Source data
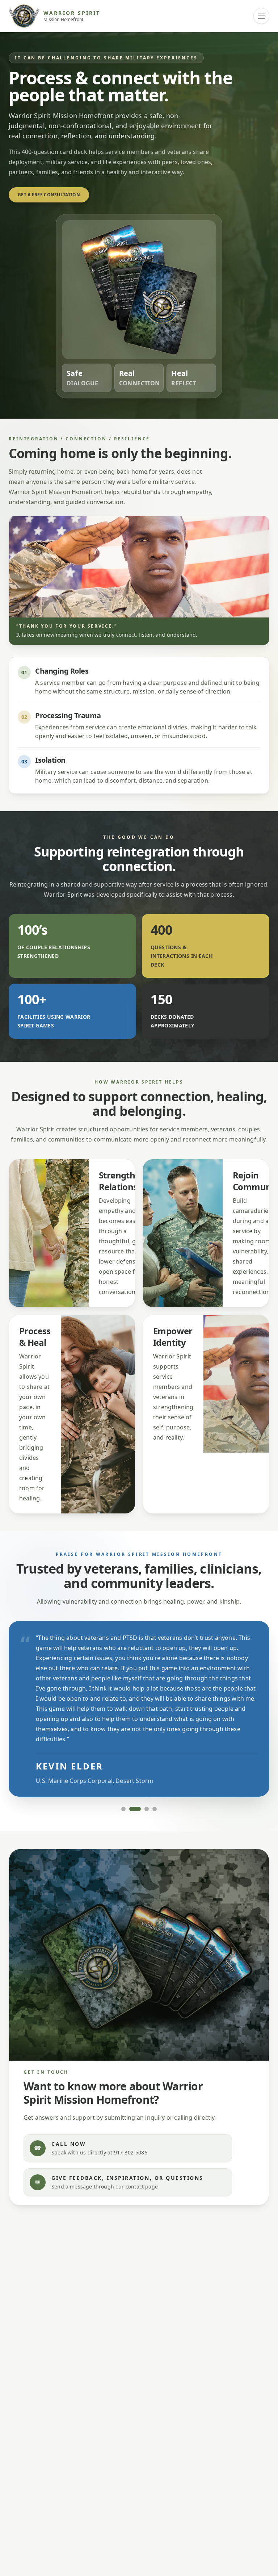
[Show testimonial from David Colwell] (154, 1809)
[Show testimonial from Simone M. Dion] (123, 1809)
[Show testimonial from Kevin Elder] (135, 1809)
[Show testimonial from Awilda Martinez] (146, 1809)
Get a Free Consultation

Your goal: Copy all records exactly; omit images.

Task solution:
[Show testimonial from David Colwell] (154, 1809)
[Show testimonial from Simone M. Dion] (123, 1809)
[Show testimonial from Kevin Elder] (135, 1809)
[Show testimonial from Awilda Martinez] (146, 1809)
Get a Free Consultation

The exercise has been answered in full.